Set problem: Convert the lines starting at the one containing "Open the Parity dropdown" and ending at the one containing "Action: (x=92, y=408)" into a JSON list of strings, one string per line, with blank lines left out. Leave the pictures out of the answer.

Records in a dataset:
:::

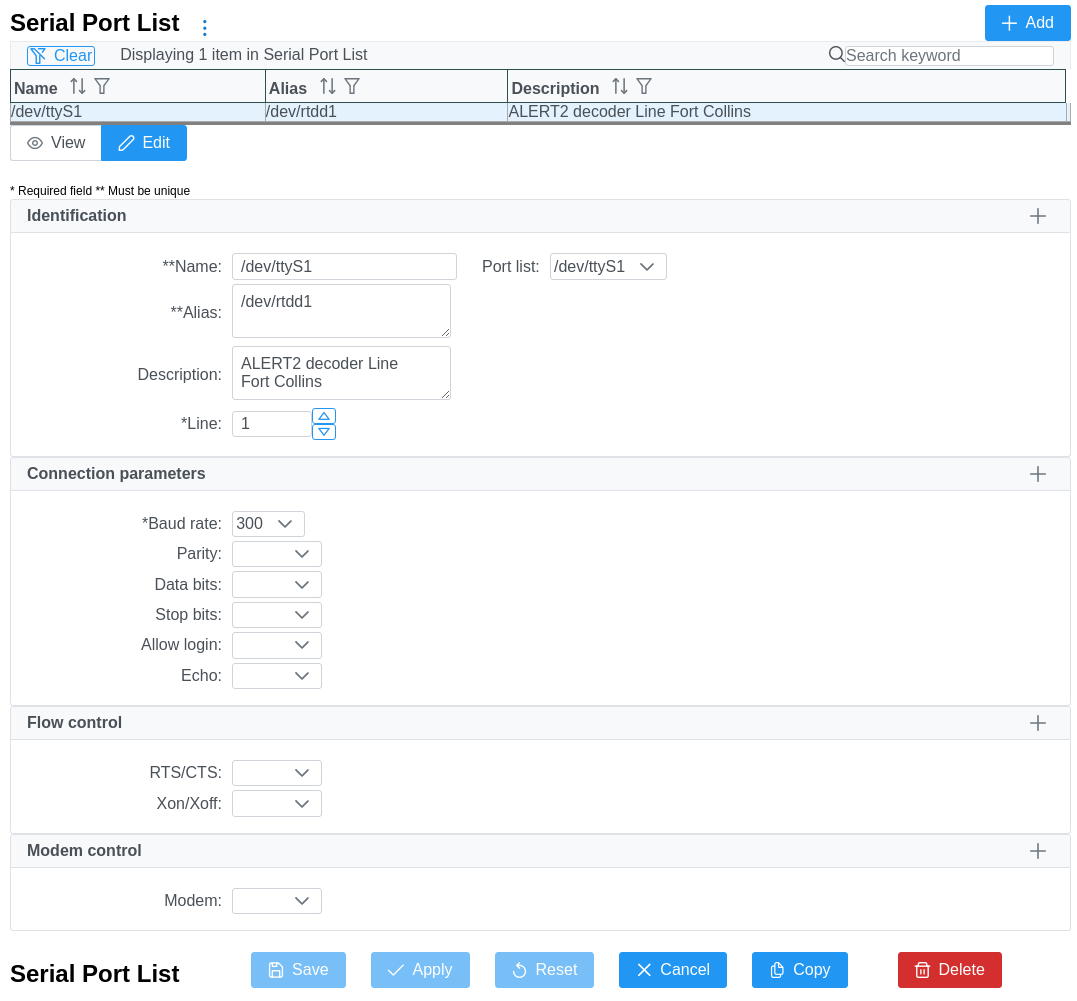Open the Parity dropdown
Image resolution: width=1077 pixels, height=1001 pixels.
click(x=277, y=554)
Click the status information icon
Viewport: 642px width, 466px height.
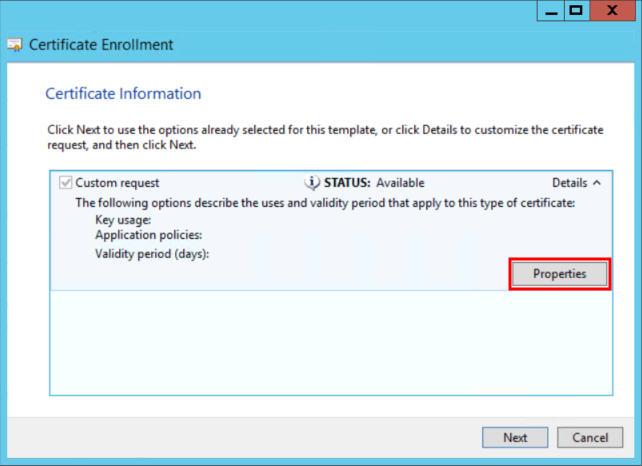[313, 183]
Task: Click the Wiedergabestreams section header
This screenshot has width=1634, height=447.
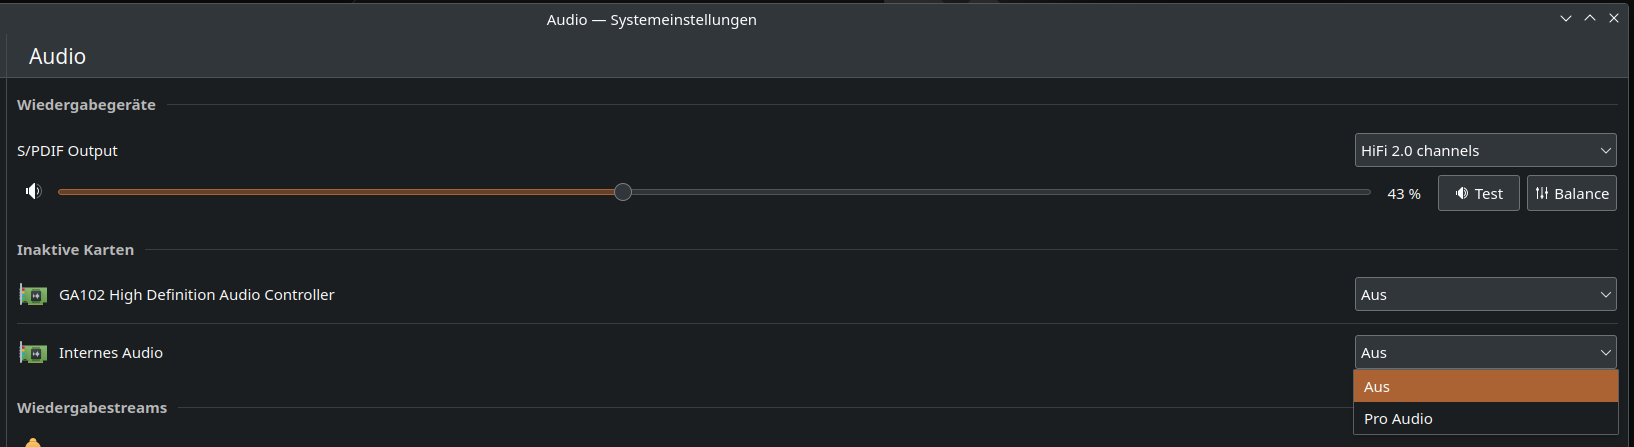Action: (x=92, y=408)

:::

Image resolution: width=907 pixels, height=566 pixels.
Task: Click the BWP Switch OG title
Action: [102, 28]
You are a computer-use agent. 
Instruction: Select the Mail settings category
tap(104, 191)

:::

Answer below:
[
  "Open the Parity dropdown",
  "Image resolution: width=1077 pixels, height=1001 pixels.",
  "click(x=277, y=554)",
  "Click the status information icon",
  "Viewport: 642px width, 466px height.",
  "[313, 183]",
  "Task: Click the Wiedergabestreams section header",
  "This screenshot has width=1634, height=447.",
  "Action: (x=92, y=408)"
]